Assignment: Go through the data below and copy it exactly, skipping every picture.

═════ Given data ═════

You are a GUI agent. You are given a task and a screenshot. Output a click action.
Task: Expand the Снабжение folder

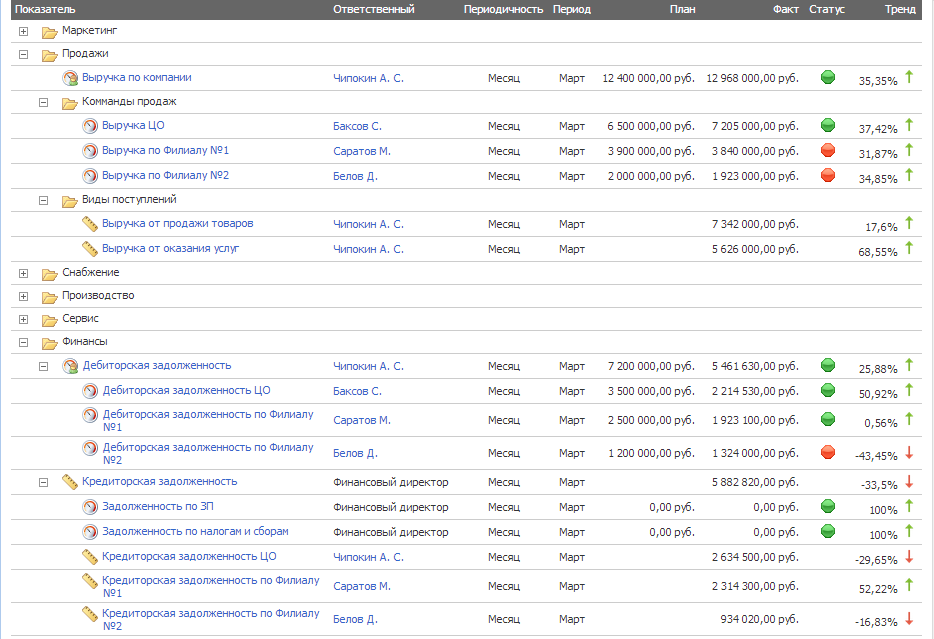[x=23, y=273]
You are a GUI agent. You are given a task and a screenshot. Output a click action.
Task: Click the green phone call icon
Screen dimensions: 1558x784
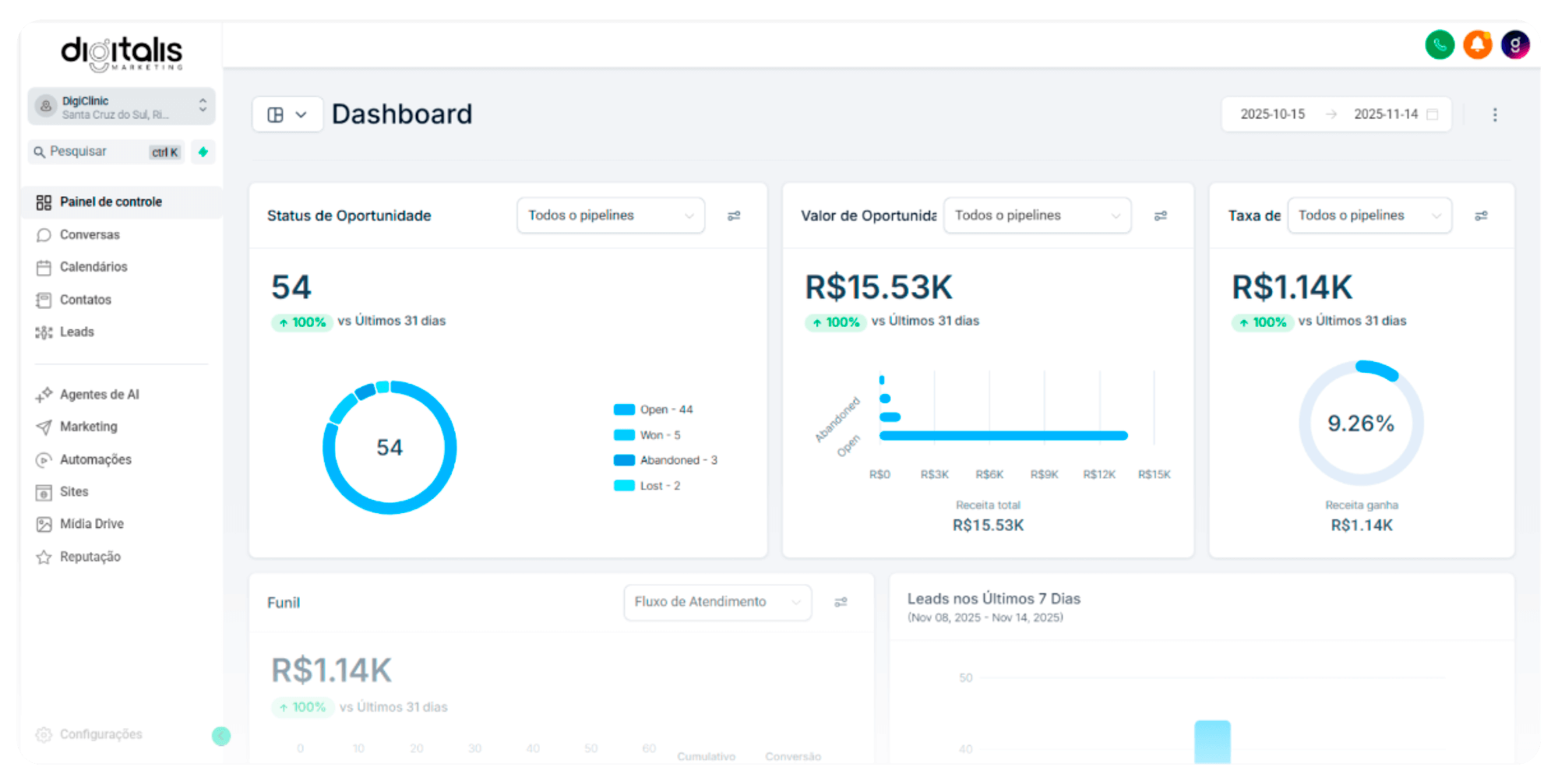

═════

Answer to the problem:
You are a GUI agent. You are given a task and a screenshot. Output a click action.
Task: Expand the Снабжение folder

[x=23, y=273]
You are a GUI agent. You are given a task and a screenshot. Output a click action.
Task: Click the green phone call icon
Screen dimensions: 1558x784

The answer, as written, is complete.